What’s really being enforced is not a commitment to fairness, accountability, or quality, values we can all stand behind, but a set of neuronormative expectations; unspoken rules about how a “normal” person should look, sound, feel, and act.

 

The Hidden Curriculum of “Professionalism”
For neurotypical peers, professionalism often feels like common sense, making eye contact, speaking in a certain tone, sitting still, regulating emotions in ways deemed “appropriate.” But this hidden curriculum punishes those of us whose bodies and brains work differently.
Eye contact becomes a measure of honesty, when for many Autistic people it is uncomfortable or even painful.
Tone of voice is judged, even when words are clear. “Too flat,” “too intense,” “too much.”
Emotional expression is pathologised.
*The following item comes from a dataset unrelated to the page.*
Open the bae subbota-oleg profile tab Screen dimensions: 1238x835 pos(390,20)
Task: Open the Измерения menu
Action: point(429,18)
Meltdowns or shutdowns in overstimulating environments are labelled “unprofessional” instead of recognised as human responses to inaccessible conditions.
Work rhythms are constrained by rigid structures, ignoring Disabled and otherwise Neurodivergent people’s needs for rest, pacing, and flexibility.
In this way, professionalism becomes code for conformity, and non-conformity is punished with lost opportunities, silencing, or exclusion.

 

Weaponisation in Action
This weaponisation shows up everywhere: Workplaces where disclosure of access needs leads to subtle (or overt)
career penalties.
Education systems where “classroom behaviour” standards erase diverse sensory and communication needs.
Advocacy spaces where otherwise Neurodivergent voices are dismissed as “too angry,” “too emotional,” or “not strategic enough,” while neurotypical gatekeepers are praised for being “measured” and “credible.”
The irony is bitter; the very people most impacted by systems of exclusion are told they must package themselves in neuronormative wrapping just to be heard.

 

Why This Hurts
When professionalism is policed through neuronormativity, it doesn’t just silence individuals, it robs communities of the very perspectives that could
transform workplaces, services, and social movements.
Disabled, Autistic, and otherwise Neurodivergent people bring creativity, honesty, and depth of insight precisely because we don’t fit the mould.
When our ways of being are labelled “unprofessional,” organisations and communities lose out on authenticity, innovation, and justice.
Reclaiming and Reframing Professionalism
It doesn’t have to be this way. Professionalism can be redefined, not as rigid conformity, but as collective accountability, respect, and care.
A professional space is one where people’s access needs are met without stigma.
A professional culture values honesty over performance, lived experience over polish.
A professional ethic recognises that authenticity and difference are not risks to manage but assets to celebrate.
In short, professionalism should mean creating conditions where everyone can thrive, not punishing people for existing differently.

 

Our Call to Action
For Autistic, Neurodivergent, and Disabled communities, resisting neuronormative professionalism is part of survival. For allies, it’s a call to rethink how you measure credibility, respectability, and worth.
The question isn’t “How can they be more professional?” but “How can we dismantle the barriers that keep professionalism from being inclusive?”
Because professionalism without humanity is just another tool of oppression.
And we deserve better.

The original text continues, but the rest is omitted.